The practice of recirculating cabin air to cut fuel costs is being increasingly blamed for spreading diseases among airline passengers and crew – diseases ranging from severe gastro-intestinal infections that have struck down 200 at a time to drug-resistant strains of tuberculosis that only respond to the most prolonged and unpleasant courses of treatment.
Yet despite a growing awareness among passengers, flight attendants and health professionals that inadequate ventilation can damage the health of anyone who spends more than a few hours in a plane, airlines and their regulators worldwide seem reluctant to grant air quality higher status on their safety agenda.
So great is the concern with lack of regulation and what many see as a culture of secretiveness within the industry that a British charity organisation now proposes to challenge airlines to adopt a common set of standards and to open themselves up to independent scrutiny.
The Oxford-based Aviation Health Institute hopes to persuade companies to use top- quality air as a selling point, much as they now boast about leg-room, fine wines or metal cutlery. The aim is to harness the competitive forces that many believe have been responsible for driving down the quality of cabin air since the oil crisis of the late 1970s.
It is a paradox of air travel that the older the aircraft, the fresher the air. Planes such as the Concorde and the Boeing 737-200 rely for their ventilation entirely on fresh air drawn through the engines, ducted into the front of the cabin and expelled at the rear end. This air is extremely dry -which has its own health implications – but at least it enters the aircraft free of micro-organisms, and passengers can counteract the dryness by drinking water. What’s more, in these older planes, the cabin air is completely replaced every three minutes.

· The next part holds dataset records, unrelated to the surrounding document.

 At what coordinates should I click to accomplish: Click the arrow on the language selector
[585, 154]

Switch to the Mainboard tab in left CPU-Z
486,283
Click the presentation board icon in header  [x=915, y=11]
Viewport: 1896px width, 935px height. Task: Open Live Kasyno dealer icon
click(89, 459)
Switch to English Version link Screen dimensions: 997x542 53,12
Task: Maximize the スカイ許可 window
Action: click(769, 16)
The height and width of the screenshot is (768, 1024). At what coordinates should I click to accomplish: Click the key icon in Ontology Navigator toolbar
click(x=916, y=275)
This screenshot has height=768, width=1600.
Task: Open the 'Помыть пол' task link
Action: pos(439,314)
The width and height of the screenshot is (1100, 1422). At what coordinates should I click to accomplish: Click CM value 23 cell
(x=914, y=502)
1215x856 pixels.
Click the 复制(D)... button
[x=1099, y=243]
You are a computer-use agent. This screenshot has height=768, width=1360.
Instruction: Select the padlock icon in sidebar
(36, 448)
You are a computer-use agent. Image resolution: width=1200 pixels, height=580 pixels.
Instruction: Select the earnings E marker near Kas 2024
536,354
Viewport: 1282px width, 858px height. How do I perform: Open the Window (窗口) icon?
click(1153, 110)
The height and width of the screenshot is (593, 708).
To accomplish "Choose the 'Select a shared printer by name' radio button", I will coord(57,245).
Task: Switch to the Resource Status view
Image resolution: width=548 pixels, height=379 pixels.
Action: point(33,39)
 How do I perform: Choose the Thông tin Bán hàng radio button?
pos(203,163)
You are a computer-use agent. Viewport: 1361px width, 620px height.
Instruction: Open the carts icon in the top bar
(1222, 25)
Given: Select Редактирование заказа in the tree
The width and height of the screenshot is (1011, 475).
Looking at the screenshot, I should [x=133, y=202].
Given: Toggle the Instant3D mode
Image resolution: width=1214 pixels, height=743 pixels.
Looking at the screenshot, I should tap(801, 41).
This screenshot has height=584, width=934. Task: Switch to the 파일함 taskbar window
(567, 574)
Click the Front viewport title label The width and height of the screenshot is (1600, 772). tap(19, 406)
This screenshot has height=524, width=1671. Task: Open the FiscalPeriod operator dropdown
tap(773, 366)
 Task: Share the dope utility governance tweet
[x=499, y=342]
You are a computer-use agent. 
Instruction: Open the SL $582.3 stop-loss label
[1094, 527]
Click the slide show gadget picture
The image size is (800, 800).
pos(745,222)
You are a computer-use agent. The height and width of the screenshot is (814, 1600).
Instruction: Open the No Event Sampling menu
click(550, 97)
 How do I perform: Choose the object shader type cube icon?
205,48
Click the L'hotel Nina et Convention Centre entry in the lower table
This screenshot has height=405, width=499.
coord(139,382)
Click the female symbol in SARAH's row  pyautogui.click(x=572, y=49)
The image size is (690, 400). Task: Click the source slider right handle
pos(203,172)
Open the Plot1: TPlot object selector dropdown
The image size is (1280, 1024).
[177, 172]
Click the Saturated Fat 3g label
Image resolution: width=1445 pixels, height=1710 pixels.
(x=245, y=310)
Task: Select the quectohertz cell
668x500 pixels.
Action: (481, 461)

Diverting air in this way, however, reduces the efficiency of the jet engines by up to 2%, and for this reason, airlines reacted to the threat of dearer fuel 20 years ago by ordering aircraft with a ventilation system in which half the air in the cabin is simply filtered, mixed with fresh air and recirculated. The result is a 50/50 blend of fresh and used air -the latter containing less oxygen and more carbon dioxide, in addition to any particles and organisms that may not have been trapped by the filters.
It is the commercial pressure on airlines to stretch this 50/50 ratio of fresh and recirculated air even further, and the limitations of official controls, that worries Farrol Kahn, director of the Aviation Health Institute.
At present, only the concentration of carbon dioxide in cabin air is controlled by law, and Kahn believes the temptation to move from 50% to 55% or even 60% recirculated air is enormous.
Kahn believes airline pilots – whose air supply is of a much higher quality, partly for the benefit of the electronic equipment in the cockpit – can be under indirect pressure to decrease the level of air-conditioning in the cabin during a flight. In an aeroplane every piece of onboard equipment ultimately takes its power from the engines. On many aircraft, says Kahn, individual air conditioning units can be switched off, or run at lower settings. “If you switch off one or two units, particularly after the meal when people are sleeping, then you are saving in total maybe 2% of fuel costs over a year.”
Paradoxically, Kahn says, the introduction of non-smoking flights may make it easier for airlines to reduce airflow, because the presence of tobacco smoke indicated the air was not being changed quickly. He would like to see airlines commit themselves publicly to providing maximum airflow through cabins at all times.
The Centres for Disease Control and Prevention in Atlanta has documented a number of cases of transmission of TB on airliners, and says long-haul flights in particular place passengers and crew in a hazardous environment.
Crew members, they say, complain of symptoms normally associated with so-called “sick building syndrome” – “recurring or constant lethargy and headaches and a range of influenza/cold-type eye, nose and throat complaints”.